-- START Record set --
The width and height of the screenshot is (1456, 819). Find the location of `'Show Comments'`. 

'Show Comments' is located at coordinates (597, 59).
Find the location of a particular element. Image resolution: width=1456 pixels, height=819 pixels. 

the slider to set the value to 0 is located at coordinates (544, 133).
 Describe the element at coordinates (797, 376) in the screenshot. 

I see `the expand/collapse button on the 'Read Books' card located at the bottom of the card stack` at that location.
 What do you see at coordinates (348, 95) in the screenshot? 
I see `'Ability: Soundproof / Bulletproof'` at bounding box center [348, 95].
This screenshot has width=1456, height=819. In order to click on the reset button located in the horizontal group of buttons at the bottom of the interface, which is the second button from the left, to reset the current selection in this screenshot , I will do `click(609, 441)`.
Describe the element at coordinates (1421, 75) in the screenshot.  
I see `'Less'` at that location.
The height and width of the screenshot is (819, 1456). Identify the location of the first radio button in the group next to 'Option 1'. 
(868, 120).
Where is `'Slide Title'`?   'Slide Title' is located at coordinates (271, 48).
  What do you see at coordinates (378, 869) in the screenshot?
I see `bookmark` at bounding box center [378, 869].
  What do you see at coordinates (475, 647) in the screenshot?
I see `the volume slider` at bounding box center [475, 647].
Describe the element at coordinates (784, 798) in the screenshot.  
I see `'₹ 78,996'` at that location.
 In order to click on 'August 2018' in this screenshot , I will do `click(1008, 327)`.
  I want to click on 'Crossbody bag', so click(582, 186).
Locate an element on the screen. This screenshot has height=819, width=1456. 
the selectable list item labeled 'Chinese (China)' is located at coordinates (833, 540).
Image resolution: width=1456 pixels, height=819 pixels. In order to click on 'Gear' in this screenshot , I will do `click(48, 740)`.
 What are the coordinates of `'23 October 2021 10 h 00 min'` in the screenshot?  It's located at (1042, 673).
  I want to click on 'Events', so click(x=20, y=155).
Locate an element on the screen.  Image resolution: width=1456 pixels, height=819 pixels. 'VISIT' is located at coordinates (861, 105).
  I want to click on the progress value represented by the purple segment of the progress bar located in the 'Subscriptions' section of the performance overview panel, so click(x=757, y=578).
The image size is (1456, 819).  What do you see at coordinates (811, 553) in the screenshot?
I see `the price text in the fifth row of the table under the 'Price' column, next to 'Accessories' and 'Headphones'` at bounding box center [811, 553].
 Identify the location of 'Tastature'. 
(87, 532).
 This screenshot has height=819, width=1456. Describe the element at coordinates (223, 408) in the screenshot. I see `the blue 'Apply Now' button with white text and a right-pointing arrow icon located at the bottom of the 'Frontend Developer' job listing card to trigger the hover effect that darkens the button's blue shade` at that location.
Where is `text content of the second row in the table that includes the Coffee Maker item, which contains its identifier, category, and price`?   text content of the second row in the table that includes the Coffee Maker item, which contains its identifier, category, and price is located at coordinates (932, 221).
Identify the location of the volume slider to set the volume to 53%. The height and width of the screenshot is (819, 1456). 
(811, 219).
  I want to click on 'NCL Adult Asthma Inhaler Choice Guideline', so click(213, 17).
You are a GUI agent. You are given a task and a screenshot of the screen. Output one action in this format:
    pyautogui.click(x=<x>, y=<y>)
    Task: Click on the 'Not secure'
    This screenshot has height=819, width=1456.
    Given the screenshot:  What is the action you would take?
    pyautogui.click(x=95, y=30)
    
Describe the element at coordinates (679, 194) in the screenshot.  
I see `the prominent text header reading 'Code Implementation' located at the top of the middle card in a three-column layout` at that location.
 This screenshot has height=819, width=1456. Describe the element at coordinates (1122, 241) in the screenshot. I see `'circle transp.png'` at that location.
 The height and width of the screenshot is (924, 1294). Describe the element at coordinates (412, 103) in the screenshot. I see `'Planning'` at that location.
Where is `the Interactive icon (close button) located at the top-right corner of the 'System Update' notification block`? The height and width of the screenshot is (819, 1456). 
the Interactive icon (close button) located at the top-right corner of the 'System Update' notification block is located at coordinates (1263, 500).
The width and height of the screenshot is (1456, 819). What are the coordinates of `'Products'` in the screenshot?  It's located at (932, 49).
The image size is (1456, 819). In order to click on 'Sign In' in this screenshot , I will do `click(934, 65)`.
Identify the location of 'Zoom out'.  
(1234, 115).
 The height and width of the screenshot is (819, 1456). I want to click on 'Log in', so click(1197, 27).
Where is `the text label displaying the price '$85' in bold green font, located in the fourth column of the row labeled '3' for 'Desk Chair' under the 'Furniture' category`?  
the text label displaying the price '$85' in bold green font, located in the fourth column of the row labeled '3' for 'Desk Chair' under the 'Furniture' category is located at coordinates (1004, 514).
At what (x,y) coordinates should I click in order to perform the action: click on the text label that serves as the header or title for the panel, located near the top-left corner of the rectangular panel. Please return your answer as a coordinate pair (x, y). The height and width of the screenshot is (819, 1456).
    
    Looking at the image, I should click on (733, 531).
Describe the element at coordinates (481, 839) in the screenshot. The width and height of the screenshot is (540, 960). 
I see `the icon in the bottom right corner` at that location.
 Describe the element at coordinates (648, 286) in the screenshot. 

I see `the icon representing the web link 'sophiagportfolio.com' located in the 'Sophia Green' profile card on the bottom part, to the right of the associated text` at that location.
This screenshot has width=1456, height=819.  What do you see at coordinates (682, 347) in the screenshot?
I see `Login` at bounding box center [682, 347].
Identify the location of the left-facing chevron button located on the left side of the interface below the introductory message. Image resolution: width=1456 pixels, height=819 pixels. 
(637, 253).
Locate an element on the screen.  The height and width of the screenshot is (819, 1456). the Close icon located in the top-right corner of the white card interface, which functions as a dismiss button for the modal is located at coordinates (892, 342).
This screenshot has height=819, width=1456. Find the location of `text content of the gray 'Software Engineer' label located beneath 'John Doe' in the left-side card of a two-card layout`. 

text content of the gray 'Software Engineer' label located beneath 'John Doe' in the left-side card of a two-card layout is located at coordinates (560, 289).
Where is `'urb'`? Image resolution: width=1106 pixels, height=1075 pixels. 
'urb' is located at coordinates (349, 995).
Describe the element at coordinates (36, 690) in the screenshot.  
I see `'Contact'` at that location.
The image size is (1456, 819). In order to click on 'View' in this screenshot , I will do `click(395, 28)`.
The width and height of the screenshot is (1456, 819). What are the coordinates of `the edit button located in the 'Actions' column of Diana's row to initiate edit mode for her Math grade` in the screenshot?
-- END Record set --
**To do**. Put every line of the rows above into a Markdown table with two columns, Number and Entry. Number the lines in order and leave out the blank ones.

**Exercise solution**.
| Number | Entry |
|---|---|
| 1 | The width and height of the screenshot is (1456, 819). Find the location of `'Show Comments'`.  |
| 2 | 'Show Comments' is located at coordinates (597, 59). |
| 3 | Find the location of a particular element. Image resolution: width=1456 pixels, height=819 pixels.  |
| 4 | the slider to set the value to 0 is located at coordinates (544, 133). |
| 5 |  Describe the element at coordinates (797, 376) in the screenshot.  |
| 6 | I see `the expand/collapse button on the 'Read Books' card located at the bottom of the card stack` at that location. |
| 7 |  What do you see at coordinates (348, 95) in the screenshot?  |
| 8 | I see `'Ability: Soundproof / Bulletproof'` at bounding box center [348, 95]. |
| 9 | This screenshot has width=1456, height=819. In order to click on the reset button located in the horizontal group of buttons at the bottom of the interface, which is the second button from the left, to reset the current selection in this screenshot , I will do `click(609, 441)`. |
| 10 | Describe the element at coordinates (1421, 75) in the screenshot.   |
| 11 | I see `'Less'` at that location. |
| 12 | The height and width of the screenshot is (819, 1456). Identify the location of the first radio button in the group next to 'Option 1'.  |
| 13 | (868, 120). |
| 14 | Where is `'Slide Title'`?   'Slide Title' is located at coordinates (271, 48). |
| 15 |   What do you see at coordinates (378, 869) in the screenshot? |
| 16 | I see `bookmark` at bounding box center [378, 869]. |
| 17 |   What do you see at coordinates (475, 647) in the screenshot? |
| 18 | I see `the volume slider` at bounding box center [475, 647]. |
| 19 | Describe the element at coordinates (784, 798) in the screenshot.   |
| 20 | I see `'₹ 78,996'` at that location. |
| 21 |  In order to click on 'August 2018' in this screenshot , I will do `click(1008, 327)`. |
| 22 |   I want to click on 'Crossbody bag', so click(582, 186). |
| 23 | Locate an element on the screen. This screenshot has height=819, width=1456.  |
| 24 | the selectable list item labeled 'Chinese (China)' is located at coordinates (833, 540). |
| 25 | Image resolution: width=1456 pixels, height=819 pixels. In order to click on 'Gear' in this screenshot , I will do `click(48, 740)`. |
| 26 |  What are the coordinates of `'23 October 2021 10 h 00 min'` in the screenshot?  It's located at (1042, 673). |
| 27 |   I want to click on 'Events', so click(x=20, y=155). |
| 28 | Locate an element on the screen.  Image resolution: width=1456 pixels, height=819 pixels. 'VISIT' is located at coordinates (861, 105). |
| 29 |   I want to click on the progress value represented by the purple segment of the progress bar located in the 'Subscriptions' section of the performance overview panel, so click(x=757, y=578). |
| 30 | The image size is (1456, 819).  What do you see at coordinates (811, 553) in the screenshot? |
| 31 | I see `the price text in the fifth row of the table under the 'Price' column, next to 'Accessories' and 'Headphones'` at bounding box center [811, 553]. |
| 32 |  Identify the location of 'Tastature'.  |
| 33 | (87, 532). |
| 34 |  This screenshot has height=819, width=1456. Describe the element at coordinates (223, 408) in the screenshot. I see `the blue 'Apply Now' button with white text and a right-pointing arrow icon located at the bottom of the 'Frontend Developer' job listing card to trigger the hover effect that darkens the button's blue shade` at that location. |
| 35 | Where is `text content of the second row in the table that includes the Coffee Maker item, which contains its identifier, category, and price`?   text content of the second row in the table that includes the Coffee Maker item, which contains its identifier, category, and price is located at coordinates (932, 221). |
| 36 | Identify the location of the volume slider to set the volume to 53%. The height and width of the screenshot is (819, 1456).  |
| 37 | (811, 219). |
| 38 |   I want to click on 'NCL Adult Asthma Inhaler Choice Guideline', so click(213, 17). |
| 39 | You are a GUI agent. You are given a task and a screenshot of the screen. Output one action in this format: |
| 40 |     pyautogui.click(x=<x>, y=<y>) |
| 41 |     Task: Click on the 'Not secure' |
| 42 |     This screenshot has height=819, width=1456. |
| 43 |     Given the screenshot:  What is the action you would take? |
| 44 |     pyautogui.click(x=95, y=30) |
| 45 | Describe the element at coordinates (679, 194) in the screenshot.   |
| 46 | I see `the prominent text header reading 'Code Implementation' located at the top of the middle card in a three-column layout` at that location. |
| 47 |  This screenshot has height=819, width=1456. Describe the element at coordinates (1122, 241) in the screenshot. I see `'circle transp.png'` at that location. |
| 48 |  The height and width of the screenshot is (924, 1294). Describe the element at coordinates (412, 103) in the screenshot. I see `'Planning'` at that location. |
| 49 | Where is `the Interactive icon (close button) located at the top-right corner of the 'System Update' notification block`? The height and width of the screenshot is (819, 1456).  |
| 50 | the Interactive icon (close button) located at the top-right corner of the 'System Update' notification block is located at coordinates (1263, 500). |
| 51 | The width and height of the screenshot is (1456, 819). What are the coordinates of `'Products'` in the screenshot?  It's located at (932, 49). |
| 52 | The image size is (1456, 819). In order to click on 'Sign In' in this screenshot , I will do `click(934, 65)`. |
| 53 | Identify the location of 'Zoom out'.   |
| 54 | (1234, 115). |
| 55 |  The height and width of the screenshot is (819, 1456). I want to click on 'Log in', so click(1197, 27). |
| 56 | Where is `the text label displaying the price '$85' in bold green font, located in the fourth column of the row labeled '3' for 'Desk Chair' under the 'Furniture' category`?   |
| 57 | the text label displaying the price '$85' in bold green font, located in the fourth column of the row labeled '3' for 'Desk Chair' under the 'Furniture' category is located at coordinates (1004, 514). |
| 58 | At what (x,y) coordinates should I click in order to perform the action: click on the text label that serves as the header or title for the panel, located near the top-left corner of the rectangular panel. Please return your answer as a coordinate pair (x, y). The height and width of the screenshot is (819, 1456). |
| 59 |     Looking at the image, I should click on (733, 531). |
| 60 | Describe the element at coordinates (481, 839) in the screenshot. The width and height of the screenshot is (540, 960).  |
| 61 | I see `the icon in the bottom right corner` at that location. |
| 62 |  Describe the element at coordinates (648, 286) in the screenshot.  |
| 63 | I see `the icon representing the web link 'sophiagportfolio.com' located in the 'Sophia Green' profile card on the bottom part, to the right of the associated text` at that location. |
| 64 | This screenshot has width=1456, height=819.  What do you see at coordinates (682, 347) in the screenshot? |
| 65 | I see `Login` at bounding box center [682, 347]. |
| 66 | Identify the location of the left-facing chevron button located on the left side of the interface below the introductory message. Image resolution: width=1456 pixels, height=819 pixels.  |
| 67 | (637, 253). |
| 68 | Locate an element on the screen.  The height and width of the screenshot is (819, 1456). the Close icon located in the top-right corner of the white card interface, which functions as a dismiss button for the modal is located at coordinates (892, 342). |
| 69 | This screenshot has height=819, width=1456. Find the location of `text content of the gray 'Software Engineer' label located beneath 'John Doe' in the left-side card of a two-card layout`.  |
| 70 | text content of the gray 'Software Engineer' label located beneath 'John Doe' in the left-side card of a two-card layout is located at coordinates (560, 289). |
| 71 | Where is `'urb'`? Image resolution: width=1106 pixels, height=1075 pixels.  |
| 72 | 'urb' is located at coordinates (349, 995). |
| 73 | Describe the element at coordinates (36, 690) in the screenshot.   |
| 74 | I see `'Contact'` at that location. |
| 75 | The image size is (1456, 819). In order to click on 'View' in this screenshot , I will do `click(395, 28)`. |
| 76 | The width and height of the screenshot is (1456, 819). What are the coordinates of `the edit button located in the 'Actions' column of Diana's row to initiate edit mode for her Math grade` in the screenshot? |